Prompt: Only lines containing the string "pour" belong in the answer; copy all of them from the entries.

Task material:
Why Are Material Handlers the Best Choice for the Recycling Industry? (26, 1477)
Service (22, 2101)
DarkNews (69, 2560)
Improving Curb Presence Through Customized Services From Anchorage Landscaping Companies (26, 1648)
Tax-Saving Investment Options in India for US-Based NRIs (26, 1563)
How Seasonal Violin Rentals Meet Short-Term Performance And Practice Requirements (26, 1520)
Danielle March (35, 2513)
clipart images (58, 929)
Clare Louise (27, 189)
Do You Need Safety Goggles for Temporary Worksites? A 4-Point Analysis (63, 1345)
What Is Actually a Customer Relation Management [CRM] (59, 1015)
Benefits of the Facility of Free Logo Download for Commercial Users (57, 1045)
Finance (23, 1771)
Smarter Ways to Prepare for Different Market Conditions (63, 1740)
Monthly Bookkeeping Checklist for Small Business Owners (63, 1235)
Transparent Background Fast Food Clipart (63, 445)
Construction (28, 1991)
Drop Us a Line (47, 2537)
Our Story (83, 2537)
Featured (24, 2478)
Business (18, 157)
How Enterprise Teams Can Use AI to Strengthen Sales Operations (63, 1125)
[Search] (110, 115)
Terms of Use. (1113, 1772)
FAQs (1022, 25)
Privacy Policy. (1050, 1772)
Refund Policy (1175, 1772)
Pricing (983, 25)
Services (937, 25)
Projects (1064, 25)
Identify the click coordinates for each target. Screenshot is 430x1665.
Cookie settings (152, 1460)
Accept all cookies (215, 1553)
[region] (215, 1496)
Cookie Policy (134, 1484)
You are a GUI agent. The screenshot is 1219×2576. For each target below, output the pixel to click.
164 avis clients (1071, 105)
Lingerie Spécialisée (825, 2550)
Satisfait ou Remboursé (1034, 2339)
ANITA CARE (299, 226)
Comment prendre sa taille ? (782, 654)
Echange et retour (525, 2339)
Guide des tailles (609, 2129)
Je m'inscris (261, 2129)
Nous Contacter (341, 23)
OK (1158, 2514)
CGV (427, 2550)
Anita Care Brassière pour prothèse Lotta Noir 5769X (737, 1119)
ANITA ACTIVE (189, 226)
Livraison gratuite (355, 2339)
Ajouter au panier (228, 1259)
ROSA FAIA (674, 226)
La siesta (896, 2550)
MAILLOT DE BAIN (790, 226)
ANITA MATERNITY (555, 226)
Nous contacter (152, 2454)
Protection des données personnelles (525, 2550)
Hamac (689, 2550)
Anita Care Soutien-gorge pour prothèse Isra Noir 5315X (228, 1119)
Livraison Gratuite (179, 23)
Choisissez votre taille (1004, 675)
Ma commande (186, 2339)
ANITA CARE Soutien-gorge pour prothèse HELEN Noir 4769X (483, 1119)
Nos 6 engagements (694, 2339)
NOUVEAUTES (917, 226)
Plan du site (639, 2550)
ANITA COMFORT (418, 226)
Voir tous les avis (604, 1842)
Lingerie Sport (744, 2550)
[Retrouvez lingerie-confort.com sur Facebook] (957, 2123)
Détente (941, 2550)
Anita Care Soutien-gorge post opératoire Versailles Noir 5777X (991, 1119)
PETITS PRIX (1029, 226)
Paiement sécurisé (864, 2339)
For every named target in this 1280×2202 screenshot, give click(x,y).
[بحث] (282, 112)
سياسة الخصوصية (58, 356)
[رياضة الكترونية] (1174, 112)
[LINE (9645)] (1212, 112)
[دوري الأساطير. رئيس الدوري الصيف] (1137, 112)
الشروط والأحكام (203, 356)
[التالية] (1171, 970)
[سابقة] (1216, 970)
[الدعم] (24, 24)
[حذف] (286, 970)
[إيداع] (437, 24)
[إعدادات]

Exercise output:
Anita Care Brassière pour prothèse Lotta Noir 5769X (737, 1119)
Anita Care Soutien-gorge pour prothèse Isra Noir 5315X (228, 1119)
ANITA CARE Soutien-gorge pour prothèse HELEN Noir 4769X (483, 1119)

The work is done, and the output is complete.